Esperienza condivisa dalla community di Opinioni.it

3,2/5Pubblicata il 23/04/2018
Valutazione indecisa

“Una fine poco dignitosa”

Vantaggialcuni casi interessanti
Svantaggialcuni casi insignificanti
Onestamente credo che Doyle avrebbe fatto meglio a concludere il suo lavoro con il detective con la raccolta precedente. Non voglio dire che questa faccia schifo, ma che sicuramente ha perso molto rispetto agli scritti che l'hanno preceduta. Non so perché Doyle abbia deciso di scrivere altri 12 racconti, se per ulteriore insistenza dei fan o per fame di denaro, ma non era il caso. Alcuni sono davvero buoni, come i Tree Garrideb e il Thor Bridge, ma altri non sono proprio capolavori.
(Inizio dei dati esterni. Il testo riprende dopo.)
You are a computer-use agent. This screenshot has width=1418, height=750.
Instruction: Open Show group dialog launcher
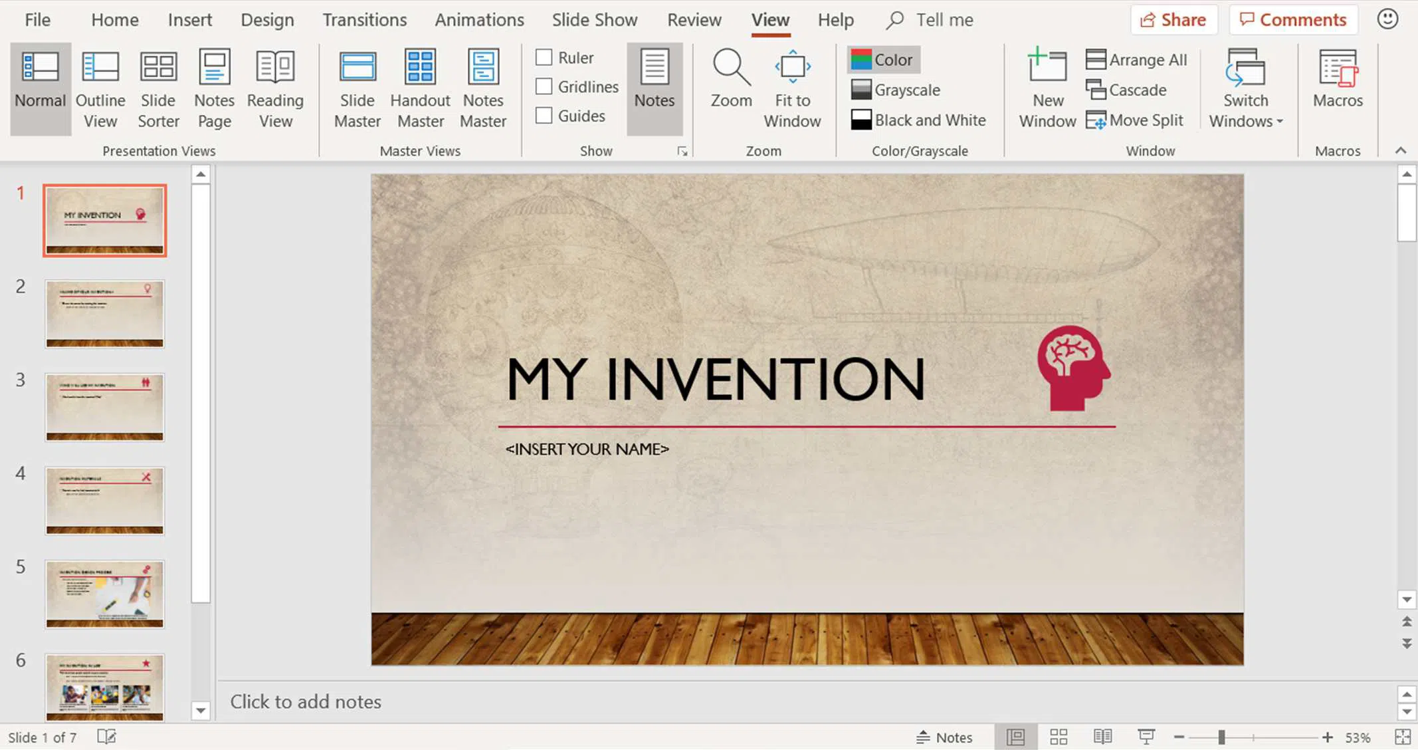tap(682, 152)
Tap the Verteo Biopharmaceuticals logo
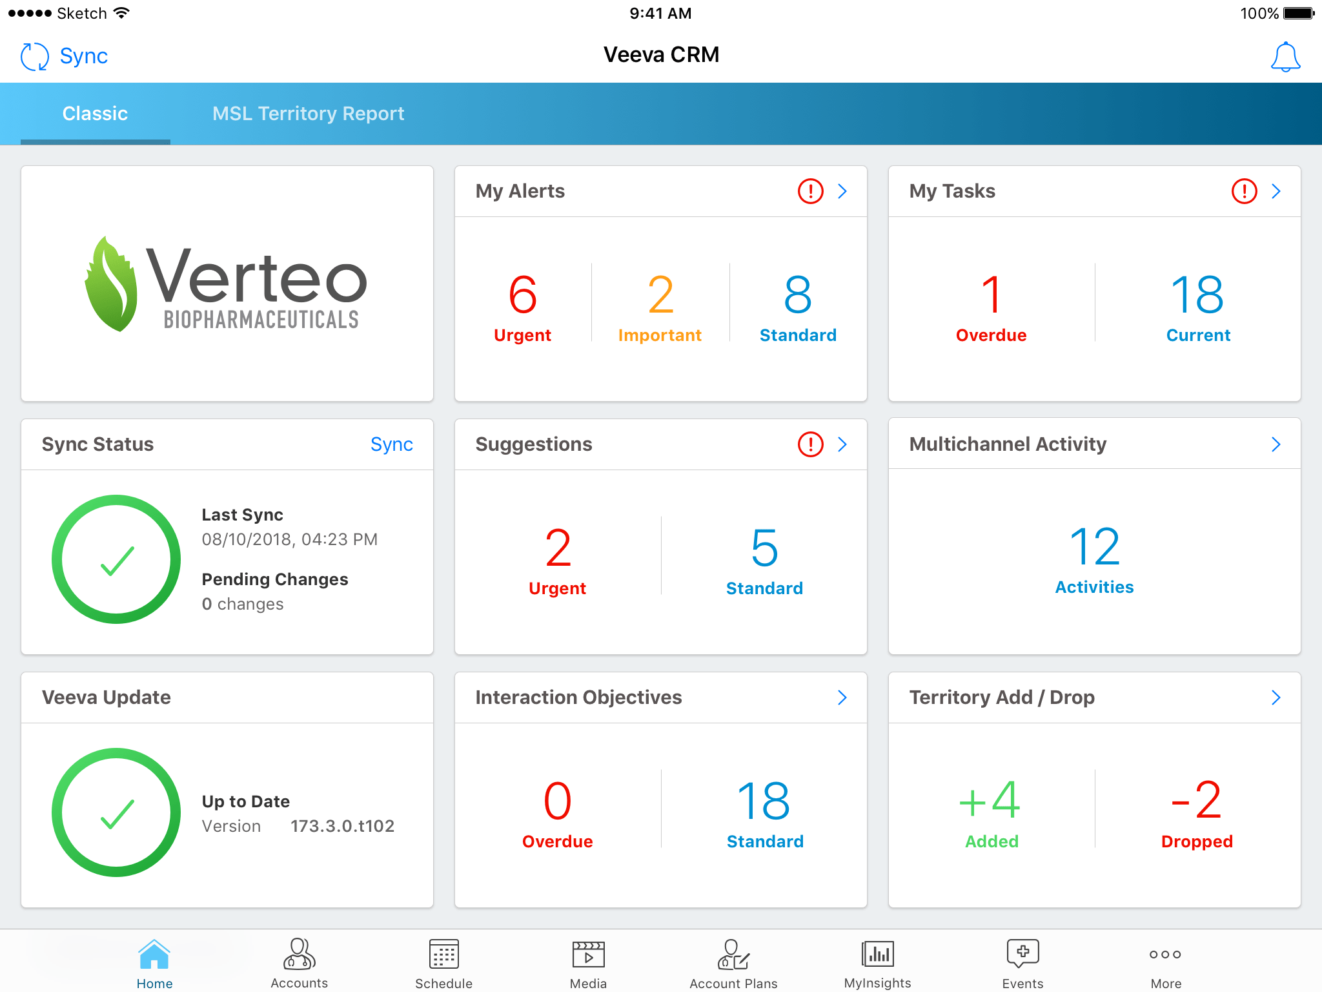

L'inquilina velata non richiede alcuna indagine: Holmes e Watson sono blandi confessori. La pietra di mazarino è quasi insignificante, e narrare in prima persona dal punto di vista di Holmes (il soldato sbiancato) non gli riusciva troppo bene. Anche nella criniera di leone si vede bene, e quel racconto è anche abbastanza pessimo. Trovare il proprio idolo caduto in un pozzo privo di valore onestamente non è bello. Speravo di vederlo sparire dalle scene con un gran botto, ma l'ultima avventura narrata (che nel canone Mammut è chiamata L'avventura del portabandiera in pensione) è praticamente standard. Avrei voluto un addio più dignitoso per il mio eroe.